The Wireless Road Ahead

It's a proof-of-concept device. Tethered to external electronics, it requires initial placement via traditional ultrasound. Park acknowledged the constraints, stating that the team is developing a wireless version and that their long-term vision is a wearable ultrasound system for continuous daily use at home and during normal activities. So that vision, if realised, would transform the device from a research instrument into a consumer-adjacent health product, with all the regulatory and reimbursement questions that such a shift entails. The involvement of researchers with ties to health tech companies hints at commercial intent, though the published work remains in the domain of academic validation.

What Continuous Data Unlocks

Georgieva pointed to an underappreciated dimension. Beyond the clinical use case, continuous monitoring generates a research asset. "For us, having data like this can open the door to learning so much more about what makes some babies survive and others not," she said. This signals a long-term research agenda, not a short-term product launch.

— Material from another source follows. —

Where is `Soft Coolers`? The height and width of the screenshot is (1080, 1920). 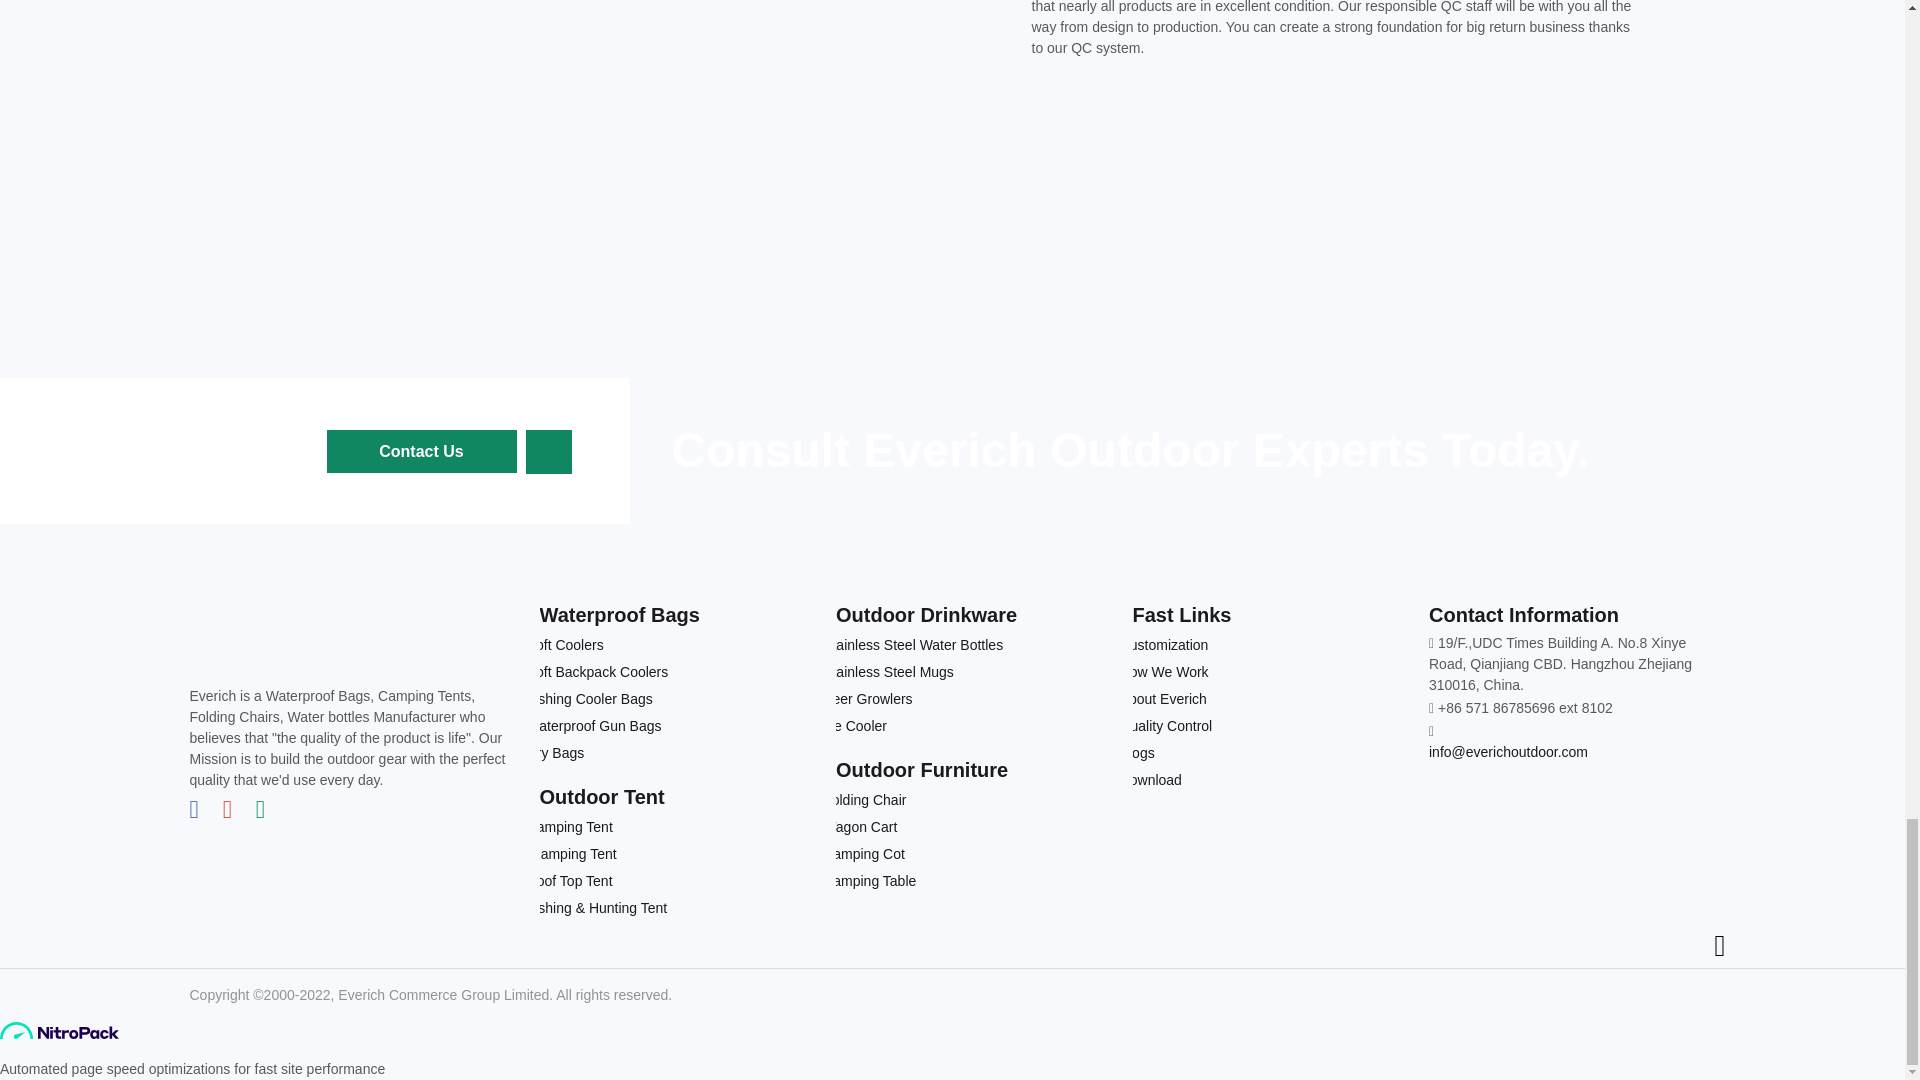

• The device functions as both a potential clinical intervention and a tool for generating new knowledge.
• It promises to build the evidence base that prenatal medicine has lacked because the tools for gathering that evidence did not exist.
• No timeline for commercial availability is offered, and the published work claims no readiness for clinical deployment.

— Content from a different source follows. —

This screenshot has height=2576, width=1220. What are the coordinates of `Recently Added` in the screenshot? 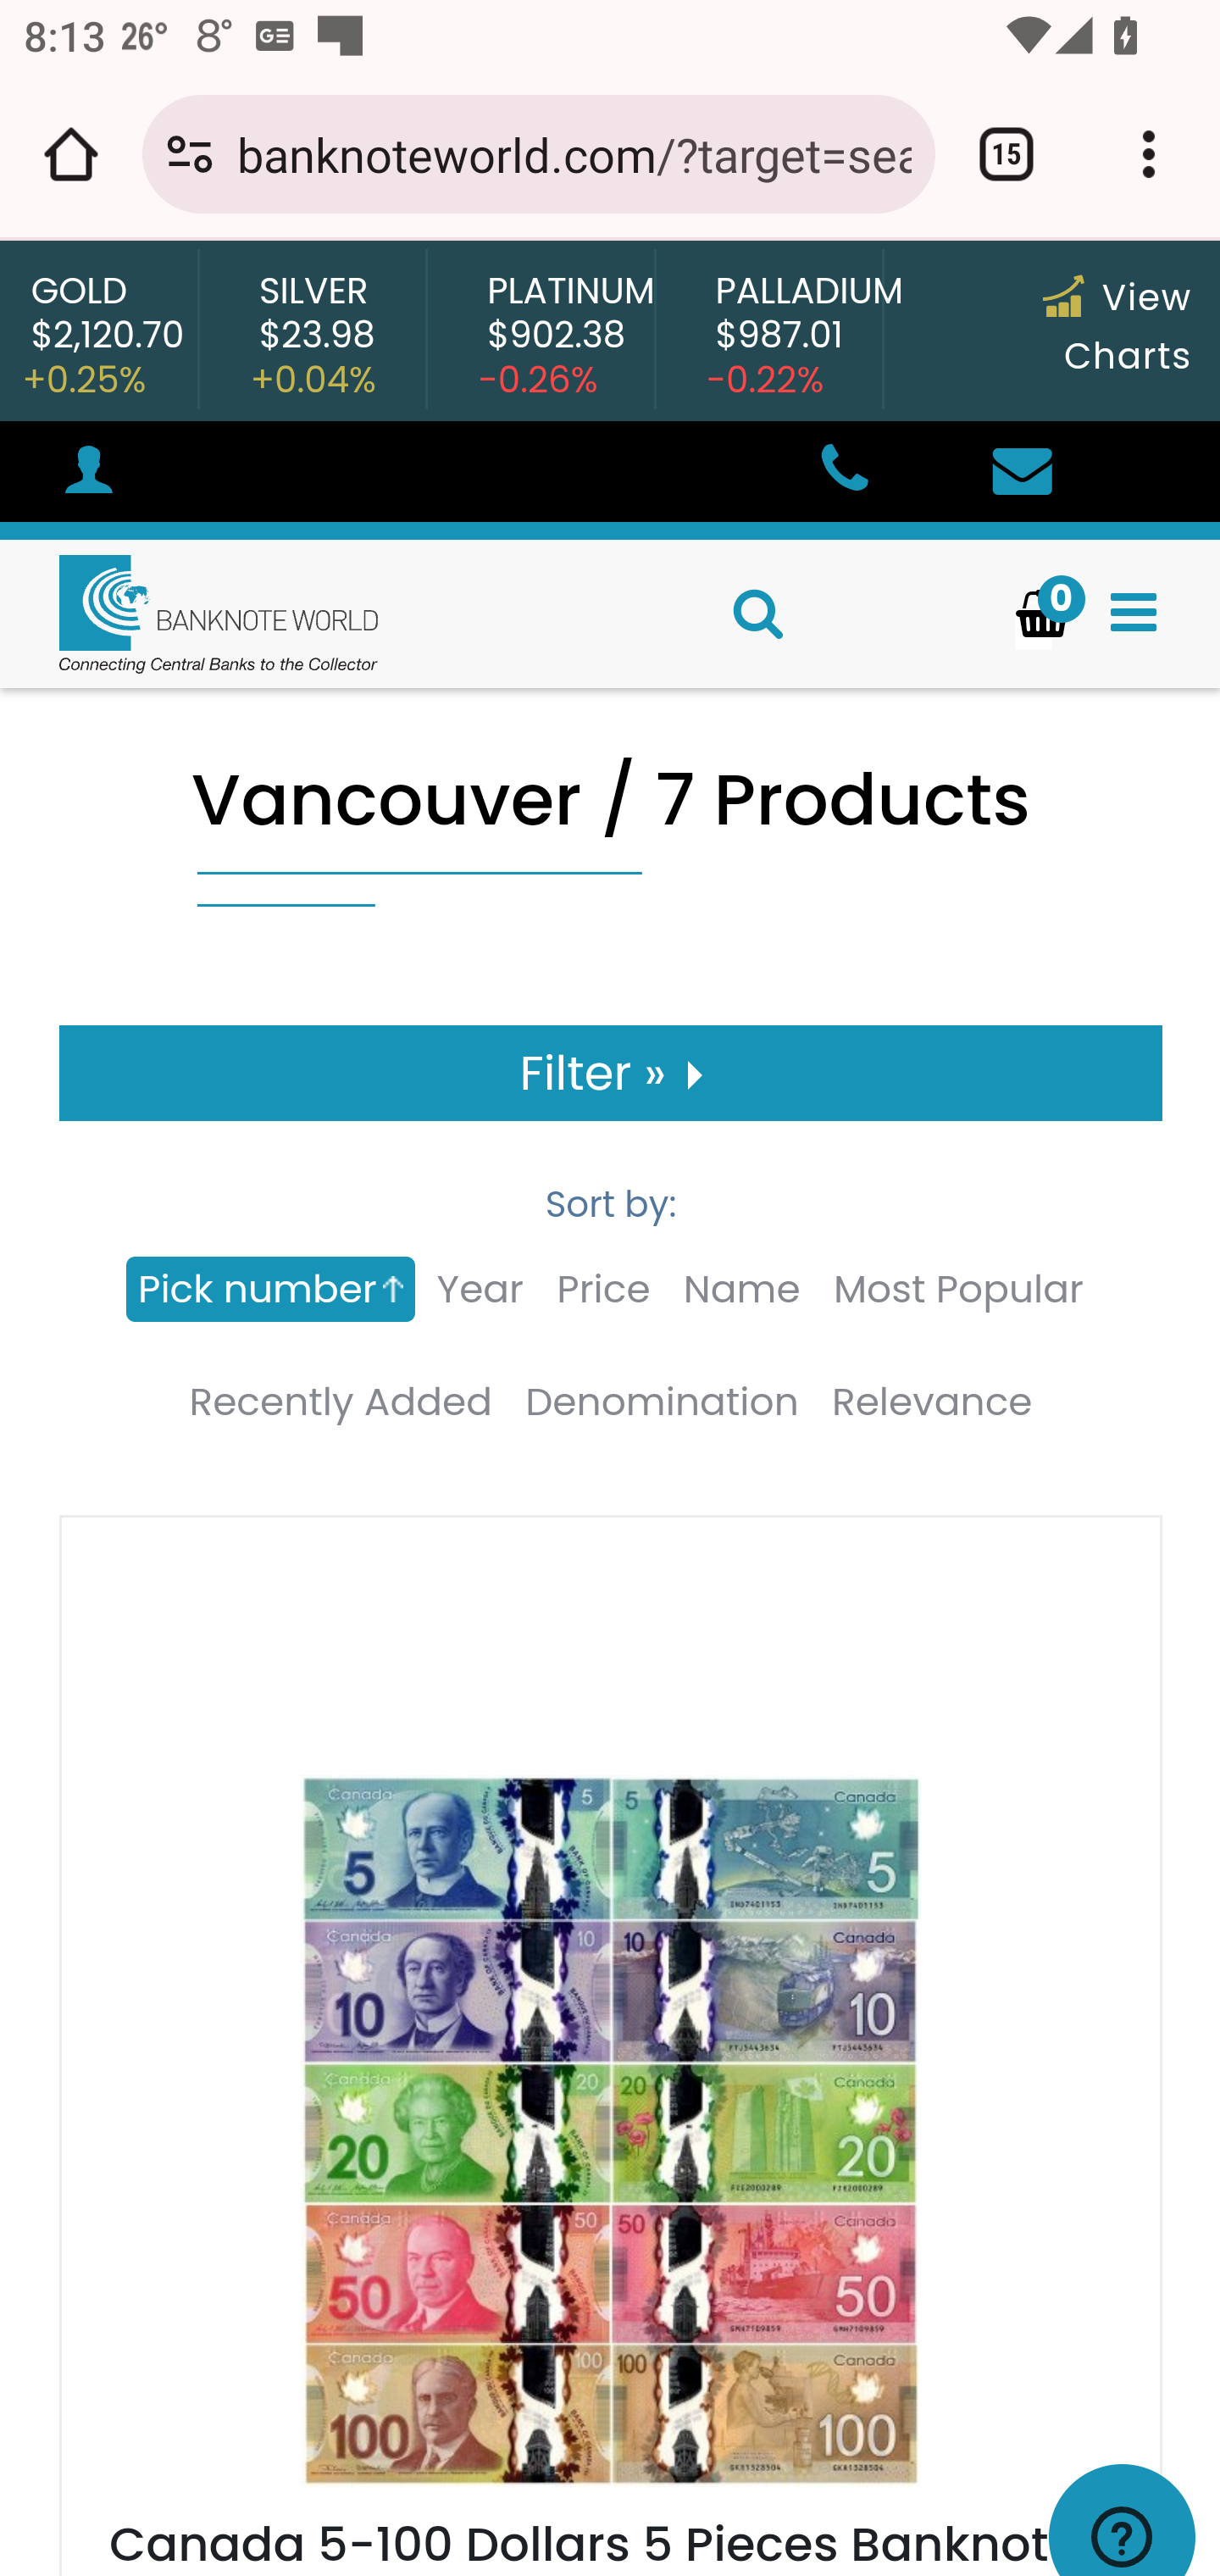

Proof of concept, says Georgieva. This paper marks a very important step because it shows how practically something like continuous, non invasive foetal monitoring can be done outside the hospital, a category that's stubbornly resisted innovation. But the UPatch wearable ultrasound will either be remembered as an early prototype that pointed the way or as the starting point of a new standard of care. So that determination now depends on the engineering work ahead, the regulatory pathway that follows, and the willingness of health systems to reimagine prenatal surveillance as something that happens continuously, not episodically.